What to do: Your answer should repeat every line of the records below in which the word "computer" appears.

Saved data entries
· · ·

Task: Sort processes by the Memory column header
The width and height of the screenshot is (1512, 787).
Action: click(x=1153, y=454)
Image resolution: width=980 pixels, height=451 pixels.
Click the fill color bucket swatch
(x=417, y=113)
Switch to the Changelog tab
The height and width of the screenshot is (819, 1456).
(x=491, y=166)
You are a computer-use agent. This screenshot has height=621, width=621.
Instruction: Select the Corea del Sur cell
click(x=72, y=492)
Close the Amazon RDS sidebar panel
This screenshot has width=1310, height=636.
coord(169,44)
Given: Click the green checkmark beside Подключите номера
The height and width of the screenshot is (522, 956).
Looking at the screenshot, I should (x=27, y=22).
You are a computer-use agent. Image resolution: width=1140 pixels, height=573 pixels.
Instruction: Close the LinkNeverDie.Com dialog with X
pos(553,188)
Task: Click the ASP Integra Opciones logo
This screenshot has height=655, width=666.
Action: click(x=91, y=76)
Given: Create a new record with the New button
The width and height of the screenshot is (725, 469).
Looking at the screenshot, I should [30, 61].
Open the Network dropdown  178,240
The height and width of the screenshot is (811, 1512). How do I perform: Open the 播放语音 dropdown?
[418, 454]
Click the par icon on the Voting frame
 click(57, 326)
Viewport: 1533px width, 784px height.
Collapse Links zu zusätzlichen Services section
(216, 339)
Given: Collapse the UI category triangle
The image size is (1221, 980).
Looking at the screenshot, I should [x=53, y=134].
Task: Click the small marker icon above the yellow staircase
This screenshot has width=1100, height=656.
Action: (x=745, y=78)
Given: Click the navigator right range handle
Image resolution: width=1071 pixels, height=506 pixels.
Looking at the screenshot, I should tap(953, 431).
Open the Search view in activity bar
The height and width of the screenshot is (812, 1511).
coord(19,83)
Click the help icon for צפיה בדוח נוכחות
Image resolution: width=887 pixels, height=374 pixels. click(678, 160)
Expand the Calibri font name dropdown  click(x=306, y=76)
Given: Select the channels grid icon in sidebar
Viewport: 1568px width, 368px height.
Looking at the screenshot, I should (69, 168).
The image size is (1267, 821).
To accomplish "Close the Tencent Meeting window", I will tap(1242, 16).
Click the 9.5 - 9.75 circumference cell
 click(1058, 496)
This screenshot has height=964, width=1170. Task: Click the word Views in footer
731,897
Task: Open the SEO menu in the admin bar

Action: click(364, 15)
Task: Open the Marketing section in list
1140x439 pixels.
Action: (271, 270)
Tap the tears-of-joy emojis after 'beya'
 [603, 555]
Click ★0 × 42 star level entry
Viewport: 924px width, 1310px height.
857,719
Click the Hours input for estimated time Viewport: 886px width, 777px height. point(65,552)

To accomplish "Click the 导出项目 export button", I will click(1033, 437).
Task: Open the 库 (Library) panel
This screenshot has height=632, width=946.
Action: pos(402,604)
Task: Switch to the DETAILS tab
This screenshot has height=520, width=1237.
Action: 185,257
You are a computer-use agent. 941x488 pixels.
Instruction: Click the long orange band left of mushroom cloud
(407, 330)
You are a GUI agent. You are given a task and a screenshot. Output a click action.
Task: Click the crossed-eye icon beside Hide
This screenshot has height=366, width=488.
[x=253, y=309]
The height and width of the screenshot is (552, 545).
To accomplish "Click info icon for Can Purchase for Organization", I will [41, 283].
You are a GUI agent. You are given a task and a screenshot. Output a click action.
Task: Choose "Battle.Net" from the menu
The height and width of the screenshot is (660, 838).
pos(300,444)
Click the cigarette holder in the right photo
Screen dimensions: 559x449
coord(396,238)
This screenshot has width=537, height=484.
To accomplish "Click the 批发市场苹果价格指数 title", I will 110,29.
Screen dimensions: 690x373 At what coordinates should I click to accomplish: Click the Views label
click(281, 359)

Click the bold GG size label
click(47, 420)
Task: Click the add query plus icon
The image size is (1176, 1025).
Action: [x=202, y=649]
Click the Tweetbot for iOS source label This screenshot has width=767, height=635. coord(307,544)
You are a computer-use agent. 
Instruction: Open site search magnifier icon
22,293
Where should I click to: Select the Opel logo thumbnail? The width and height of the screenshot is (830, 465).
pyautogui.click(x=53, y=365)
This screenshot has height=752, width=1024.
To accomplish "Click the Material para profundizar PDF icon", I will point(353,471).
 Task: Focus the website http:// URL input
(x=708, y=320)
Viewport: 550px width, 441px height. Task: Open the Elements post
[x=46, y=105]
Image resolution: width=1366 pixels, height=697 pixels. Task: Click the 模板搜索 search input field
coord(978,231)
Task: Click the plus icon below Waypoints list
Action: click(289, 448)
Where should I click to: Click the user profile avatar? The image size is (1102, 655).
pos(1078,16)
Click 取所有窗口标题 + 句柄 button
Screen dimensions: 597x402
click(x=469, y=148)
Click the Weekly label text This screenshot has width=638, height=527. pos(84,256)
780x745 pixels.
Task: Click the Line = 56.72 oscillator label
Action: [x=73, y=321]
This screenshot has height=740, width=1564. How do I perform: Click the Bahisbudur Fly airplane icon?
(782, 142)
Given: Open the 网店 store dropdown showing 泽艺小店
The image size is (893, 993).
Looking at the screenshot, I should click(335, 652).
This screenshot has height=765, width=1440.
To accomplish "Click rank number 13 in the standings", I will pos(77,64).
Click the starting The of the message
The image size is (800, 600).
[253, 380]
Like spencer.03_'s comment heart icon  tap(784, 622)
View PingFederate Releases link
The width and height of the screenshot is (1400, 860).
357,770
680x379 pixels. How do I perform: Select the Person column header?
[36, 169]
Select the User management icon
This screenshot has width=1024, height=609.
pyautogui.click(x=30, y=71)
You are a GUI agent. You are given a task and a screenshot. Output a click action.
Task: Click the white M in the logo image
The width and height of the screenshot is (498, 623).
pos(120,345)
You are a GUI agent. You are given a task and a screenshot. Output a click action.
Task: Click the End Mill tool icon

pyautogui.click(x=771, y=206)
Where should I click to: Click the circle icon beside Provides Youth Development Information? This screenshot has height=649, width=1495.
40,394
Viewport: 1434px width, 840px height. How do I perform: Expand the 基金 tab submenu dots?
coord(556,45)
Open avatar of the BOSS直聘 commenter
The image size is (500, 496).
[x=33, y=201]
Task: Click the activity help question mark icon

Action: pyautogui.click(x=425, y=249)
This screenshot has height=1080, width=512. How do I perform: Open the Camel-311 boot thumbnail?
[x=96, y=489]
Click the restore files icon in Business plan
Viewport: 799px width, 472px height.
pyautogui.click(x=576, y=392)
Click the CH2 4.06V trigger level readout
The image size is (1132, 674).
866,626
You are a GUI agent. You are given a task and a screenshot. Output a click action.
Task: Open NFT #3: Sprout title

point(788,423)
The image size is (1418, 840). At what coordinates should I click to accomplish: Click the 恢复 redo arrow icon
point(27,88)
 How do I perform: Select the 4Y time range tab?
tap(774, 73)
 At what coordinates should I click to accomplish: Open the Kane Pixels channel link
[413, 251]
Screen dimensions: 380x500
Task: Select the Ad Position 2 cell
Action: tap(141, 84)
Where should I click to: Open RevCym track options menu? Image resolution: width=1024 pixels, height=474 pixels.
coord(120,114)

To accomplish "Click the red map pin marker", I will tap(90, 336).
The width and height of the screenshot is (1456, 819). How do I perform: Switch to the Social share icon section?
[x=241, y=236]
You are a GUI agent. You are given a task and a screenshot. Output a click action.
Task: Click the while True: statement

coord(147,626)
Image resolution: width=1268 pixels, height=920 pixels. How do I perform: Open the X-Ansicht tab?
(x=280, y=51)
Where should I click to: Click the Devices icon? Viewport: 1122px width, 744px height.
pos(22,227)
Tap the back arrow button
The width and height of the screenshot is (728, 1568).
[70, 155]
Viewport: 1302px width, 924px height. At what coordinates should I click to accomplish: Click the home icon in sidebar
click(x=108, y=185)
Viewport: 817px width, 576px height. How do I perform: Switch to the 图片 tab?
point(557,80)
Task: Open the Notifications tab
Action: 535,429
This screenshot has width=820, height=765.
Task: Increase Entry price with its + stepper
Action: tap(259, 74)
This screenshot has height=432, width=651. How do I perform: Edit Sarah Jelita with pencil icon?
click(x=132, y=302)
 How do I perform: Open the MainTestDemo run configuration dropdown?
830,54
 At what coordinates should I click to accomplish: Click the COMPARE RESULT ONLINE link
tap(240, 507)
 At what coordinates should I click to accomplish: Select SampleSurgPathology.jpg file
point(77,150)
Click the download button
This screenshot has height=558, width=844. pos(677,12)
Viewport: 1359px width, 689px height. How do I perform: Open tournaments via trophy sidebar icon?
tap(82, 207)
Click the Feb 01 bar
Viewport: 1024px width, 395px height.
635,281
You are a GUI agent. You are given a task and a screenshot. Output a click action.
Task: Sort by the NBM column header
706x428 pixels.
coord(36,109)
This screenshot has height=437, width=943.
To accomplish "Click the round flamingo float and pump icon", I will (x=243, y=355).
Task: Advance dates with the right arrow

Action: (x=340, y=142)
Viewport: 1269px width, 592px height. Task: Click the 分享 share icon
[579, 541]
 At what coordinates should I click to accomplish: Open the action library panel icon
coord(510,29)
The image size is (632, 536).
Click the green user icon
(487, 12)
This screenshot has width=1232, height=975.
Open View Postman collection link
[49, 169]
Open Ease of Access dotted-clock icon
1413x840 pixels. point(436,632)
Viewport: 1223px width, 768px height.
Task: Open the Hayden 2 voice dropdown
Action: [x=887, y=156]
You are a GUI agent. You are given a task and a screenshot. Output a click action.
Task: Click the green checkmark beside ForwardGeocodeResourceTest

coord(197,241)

· · ·

Problem solution:
You are a computer-use agent. This screenshot has height=621, width=621.
You are a computer-use agent. Image resolution: width=1140 pixels, height=573 pixels.
You are a computer-use agent. 941x488 pixels.
You are a computer-use agent. 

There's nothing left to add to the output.